:: Document ::
::::::
Le contexte – Victoire du Front Populaire

Ces grèves sont nées juste après la victoire du Front Populaire, ce qui peut paraître étonnant quand on sait l’espoir que ce mouvement a crée dans cette période difficile. La France a connu, au cours du premier tiers du 20ème siècle, une succession de crises. Après l’échec de la grève de 1920, la crise de 1929 et les revers des politiques de gauche, le Front Populaire va naître de la réaction unitaire de la gauche et de la naissance du rassemblement populaire. Il va faire figure de sauveur avec un programme visant une politique de relance par la consommation avec la reprise de la production et le retour de la croissance. Il va proposer pour cela, un plan de grands travaux d’intérêt public, la création d’un fond national de chômage et la mise en place d’un régime de retraite pour les vieux travailleurs. La victoire aux législatives des 26 avril et 3 mai est très nette, pour la première fois dans l’histoire de la France un gouvernement socialiste s’installe au pouvoir.

Un soulèvement joyeux

Mais malgré cet espoir, des grèves sporadiques éclatent dès l’entre-deux tours de scrutin. Par la suite, le 11 mai, et avant même que le nouveau gouvernement soit en place, les premières grandes grèves débutent. Le Havre est la première ville touchée, plus précisément dans les usines Bréguet, à la suite du licenciement d’ouvriers qui ont refusé de travailler le 1er mai. Le mouvement va ensuite se propager dans les entreprises aéronautiques de Toulouse et rapidement la métallurgie parisienne est touchée. Très vite, le territoire français voit se répandre des soulèvements et de nouveaux secteurs professionnels vont prendre part à la mobilisation : mines, chimie, textile, bâtiment. En quelques semaines, le mouvement atteint son apogée et on dénombre par la suite 9 000 occupations d’usines pour un total d’environ 2,5 millions de grévistes.
::::::
:: Entrées de données ::
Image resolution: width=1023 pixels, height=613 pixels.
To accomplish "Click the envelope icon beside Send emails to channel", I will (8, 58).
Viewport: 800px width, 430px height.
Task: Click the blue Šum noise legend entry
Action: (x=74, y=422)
::::::
:: Objectif ::
Selon le document sur les grèves et le Front populaire, quelle ville a été touchée la première par les grandes grèves ?

:: Bonne réponse ::
Le Havre, dans les usines Bréguet.